Reputation: 6745
I have a Git repository with few branches and dangling commits. I would like to search all such commits in repository for a specific string.
I know how to get a log of all commits in history, but these don't include branches or dangling blobs, just HEAD's history. I want to get them all, to find a specific commit that got misplaced.
I would also like to know how to do this in Mercurial, as I'm considering the switch.
Upvotes: 306
Views: 137829
Reputation: 354
For my PowerShell homies: git log | Select-String "what you want to find”
Upvotes: 0
Reputation: 323972
In addition to richq answer of using git log -g --grep=<regexp>
or git grep -e <regexp> $(git log -g --pretty=format:%h)
: take a look at the following blog posts by Junio C Hamano, current git maintainer
Both git grep and git log --grep are line oriented, in that they look for lines that match specified pattern.
You can use git log --grep=<foo> --grep=<bar>
(or git log --author=<foo> --grep=<bar>
that internally translates to two --grep
) to find commits that match either of patterns (implicit OR semantic).
Because of being line-oriented, the useful AND semantic is to use git log --all-match --grep=<foo> --grep=<bar>
to find commit that has both line matching first and line matching second somewhere.
With git grep
you can combine multiple patterns (all which must use the -e <regexp>
form) with --or
(which is the default), --and
, --not
, (
and )
. For grep --all-match
means that file must have lines that match each of alternatives.
Upvotes: 26
Reputation: 8771
One command in git that I think it's much easier to find a string:
git log --pretty=oneline --grep "string to search"
works in Git 2.0.4
Upvotes: 1
Reputation: 328
To add just one more solution not yet mentioned, I had to say that using gitg's graphical search box was the simplest solution for me. It will select the first occurrence and you can find the next with Ctrl-G.
Upvotes: 1
Reputation: 3294
if you are a vim user, you can install tig (apt-get install tig), and use /, same command to search on vim
https://blogs.atlassian.com/2013/05/git-tig/
Upvotes: 1
Reputation: 56488
You can see dangling commits with git log -g
.
-g, --walk-reflogs
Instead of walking the commit ancestry chain, walk reflog entries from
the most recent one to older ones.
So you could do this to find a particular string in a commit message that is dangling:
git log -g --grep=search_for_this
Alternatively, if you want to search the changes for a particular string, you could use the pickaxe search option, "-S":
git log -g -Ssearch_for_this
# this also works but may be slower, it only shows text-added results
git grep search_for_this $(git log -g --pretty=format:%h)

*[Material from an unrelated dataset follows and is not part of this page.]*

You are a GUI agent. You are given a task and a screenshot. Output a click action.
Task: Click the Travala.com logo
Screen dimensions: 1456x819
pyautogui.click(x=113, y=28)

Git 1.7.4 will add the -G option, allowing you to pass -G<regexp> to find when a line containing <regexp> was moved, which -S cannot do. -S will only tell you when the total number of lines containing the string changed (i.e. adding/removing the string).
Finally, you could use gitk to visualise the dangling commits with:
gitk --all $(git log -g --pretty=format:%h)
And then use its search features to look for the misplaced file. All these work assuming the missing commit has not "expired" and been garbage collected, which may happen if it is dangling for 30 days and you expire reflogs or run a command that expires them.
Upvotes: 339
Reputation: 395
Building on rq's answer, I found this line does what I want:
git grep "search for something" $(git log -g --pretty=format:%h -S"search for something")
Which will report the commit ID, filename, and display the matching line, like this:
91ba969:testFile:this is a test
... Does anyone agree that this would be a nice option to be included in the standard git grep command?
Upvotes: 11
Reputation: 73808
In Mercurial you use hg log --keyword
to search for keywords in the commit messages and hg log --user
to search for a particular user. See hg help log
for other ways to limit the log.
Upvotes: 56
Reputation: 11637
With Mercurial you do a
$ hg grep "search for this" [file...]
There are other options that narrow down the range of revisions that are searched.
Upvotes: 6
Reputation: 8990
Don't know about git, but in Mercurial I'd just pipe the output of hg log to some sed/perl/whatever script to search for whatever it is you're looking for. You can customize the output of hg log using a template or a style to make it easier to search on, if you wish.
This will include all named branches in the repo. Mercurial does not have something like dangling blobs afaik.
Upvotes: 2
Reputation: 16054
Any command that takes references as arguments will accept the --all
option documented in the man page for git rev-list
as follows:
--all
Pretend as if all the refs in $GIT_DIR/refs/ are listed on the
command line as <commit>.
So for instance git log -Sstring --all
will display all commits that mention string
and that are accessible from a branch or from a tag (I'm assuming that your dangling commits are at least named with a tag).